[Given information Boundary: Start]
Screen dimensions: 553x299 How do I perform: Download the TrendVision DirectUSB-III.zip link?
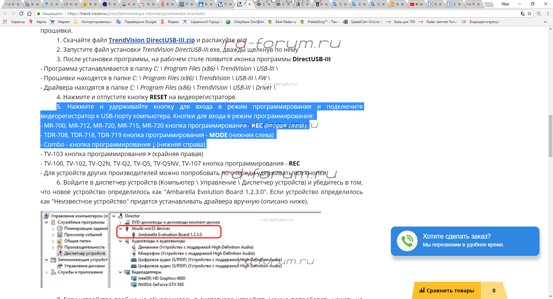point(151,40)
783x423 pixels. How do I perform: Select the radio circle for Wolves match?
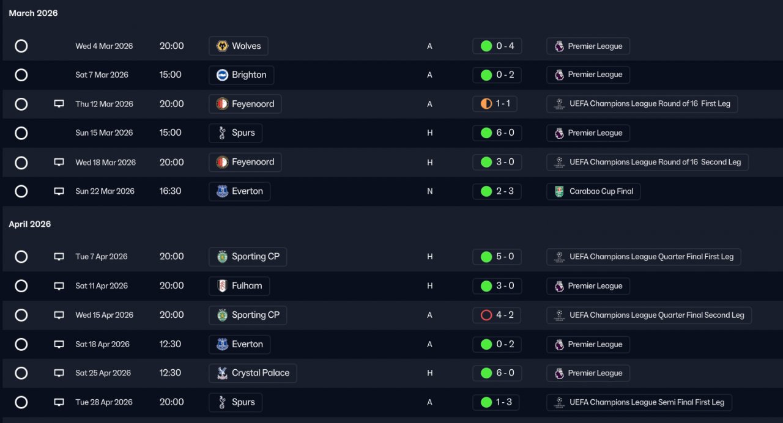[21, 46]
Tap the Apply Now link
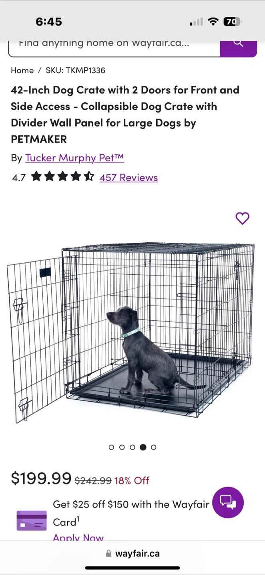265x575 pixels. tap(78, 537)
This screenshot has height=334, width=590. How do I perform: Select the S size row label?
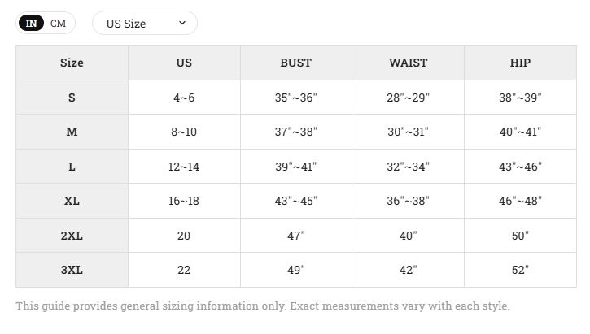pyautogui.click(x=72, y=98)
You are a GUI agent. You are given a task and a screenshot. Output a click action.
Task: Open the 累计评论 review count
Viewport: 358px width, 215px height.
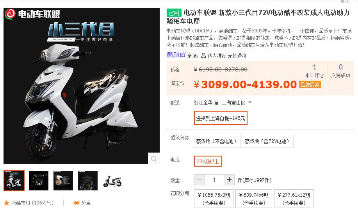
[Given information Boundary: End]
[Given information Boundary: Start]
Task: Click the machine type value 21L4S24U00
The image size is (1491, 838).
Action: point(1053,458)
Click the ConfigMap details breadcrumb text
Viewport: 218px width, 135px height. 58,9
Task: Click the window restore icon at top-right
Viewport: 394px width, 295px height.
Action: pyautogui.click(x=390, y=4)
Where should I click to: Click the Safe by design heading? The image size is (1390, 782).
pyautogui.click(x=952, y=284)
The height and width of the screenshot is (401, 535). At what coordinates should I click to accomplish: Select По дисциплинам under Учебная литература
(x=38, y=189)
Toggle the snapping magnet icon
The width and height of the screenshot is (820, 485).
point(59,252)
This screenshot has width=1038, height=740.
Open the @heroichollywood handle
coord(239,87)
[Given information Boundary: End]
_Your task_
Within the listing above, extract exactly the lines that run from the one containing "783x423 pixels. How" through the one containing "Viewport: 358px width, 215px height.", excluding any pictures.

_Result_
783x423 pixels. How do I perform: Select the radio circle for Wolves match?
[21, 46]
Tap the Apply Now link
265x575 pixels. tap(78, 537)
This screenshot has height=334, width=590. How do I perform: Select the S size row label?
pyautogui.click(x=72, y=98)
You are a GUI agent. You are given a task and a screenshot. Output a click action.
Task: Open the 累计评论 review count
Viewport: 358px width, 215px height.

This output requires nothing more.